Couldn't the overdetermination problem be solved by tagging intervals with their...

kragen · 2024-06-26T01:13:59 1719364439

this is basically how affine arithmetic works. but in interval arithmetic or modal interval arithmetic the representation of a float is two floats, and in affine arithmetic the representation of a float is a potentially unboundedly large set of float coefficients, none of which can be safely ignored, so there are some drawbacks to this approach

i'm not sure why wayne doesn't mention affine arithmetic and modal interval arithmetic in this post; i'd think they were relevant

lifthrasiir · 2024-06-26T04:29:08 1719376148

> none of which can be safely ignored

Or more accurately speaking, they can be ignored but at some expense of accuracy. (You can always approximate every variable with a (-inf, +inf) interval!) There are several working ways to "compress" affine variables when they get too many.

Probably a worse problem with AA is that every multiplication introduces a new variable, so it can be very frequent to head into the maximum number of variables set for the reasonable performance...
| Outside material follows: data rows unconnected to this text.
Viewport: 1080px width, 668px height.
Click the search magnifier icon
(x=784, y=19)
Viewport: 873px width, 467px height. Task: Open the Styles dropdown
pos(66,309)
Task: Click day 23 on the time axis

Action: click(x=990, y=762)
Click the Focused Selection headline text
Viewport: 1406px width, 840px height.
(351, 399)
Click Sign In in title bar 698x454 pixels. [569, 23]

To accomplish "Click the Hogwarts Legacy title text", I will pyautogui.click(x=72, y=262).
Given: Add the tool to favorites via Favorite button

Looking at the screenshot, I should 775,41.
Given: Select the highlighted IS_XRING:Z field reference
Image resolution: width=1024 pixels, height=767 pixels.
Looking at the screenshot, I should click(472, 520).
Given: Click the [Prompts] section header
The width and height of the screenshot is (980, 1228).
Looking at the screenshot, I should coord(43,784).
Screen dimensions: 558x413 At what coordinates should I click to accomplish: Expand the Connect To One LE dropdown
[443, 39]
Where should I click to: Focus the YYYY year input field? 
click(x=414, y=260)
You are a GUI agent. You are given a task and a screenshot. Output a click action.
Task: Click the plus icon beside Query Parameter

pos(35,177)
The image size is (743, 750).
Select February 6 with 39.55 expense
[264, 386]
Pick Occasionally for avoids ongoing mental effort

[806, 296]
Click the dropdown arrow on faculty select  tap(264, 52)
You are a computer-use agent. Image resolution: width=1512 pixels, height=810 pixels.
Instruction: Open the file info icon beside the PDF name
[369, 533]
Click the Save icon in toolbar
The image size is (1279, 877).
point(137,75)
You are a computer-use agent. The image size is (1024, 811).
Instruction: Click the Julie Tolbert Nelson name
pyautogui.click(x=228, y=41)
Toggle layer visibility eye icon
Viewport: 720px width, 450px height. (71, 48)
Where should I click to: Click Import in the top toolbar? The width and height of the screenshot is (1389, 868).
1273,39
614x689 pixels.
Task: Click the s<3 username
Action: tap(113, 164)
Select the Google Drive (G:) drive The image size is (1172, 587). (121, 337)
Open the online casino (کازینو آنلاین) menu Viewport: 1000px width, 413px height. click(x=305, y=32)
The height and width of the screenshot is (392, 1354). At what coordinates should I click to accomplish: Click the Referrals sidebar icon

kragen · 2024-06-26T08:11:52 1719389512

agreed. i find reduced affine arithmetic the most appealing, but haven't tried it

moonchild · 2024-06-26T08:04:16 1719389056

this requires all terms to be represented symbolically, which 'works', but now you need a full-blown symbolic rewrite engine to try to simplify things. very reasonable for an optimiser but not so much for numerics. for numerics a more common approach is interval mincing. we have a function f(x) = x*x, and try to apply f([-3 3]). we can 'mince' the inner interval and say that (e.g.) [-3 3] = [-3 -1] U [-1 1] U [1 3]. so we have f([-3 -1] U [-1 1] U [1 3]); distribute function application over U (which is sound) to get f([-3 -1]) U f([-1 1]) U f([1 3]), which is obviously tighter than f([-3 3]). we picked a subinterval size of 2, but can shrink it arbitrarily until we're satisfied with the result. this technique is essentially a form of case analysis, and can also be applied to optimisers/static analysers (complementarily to simplifying rewrites)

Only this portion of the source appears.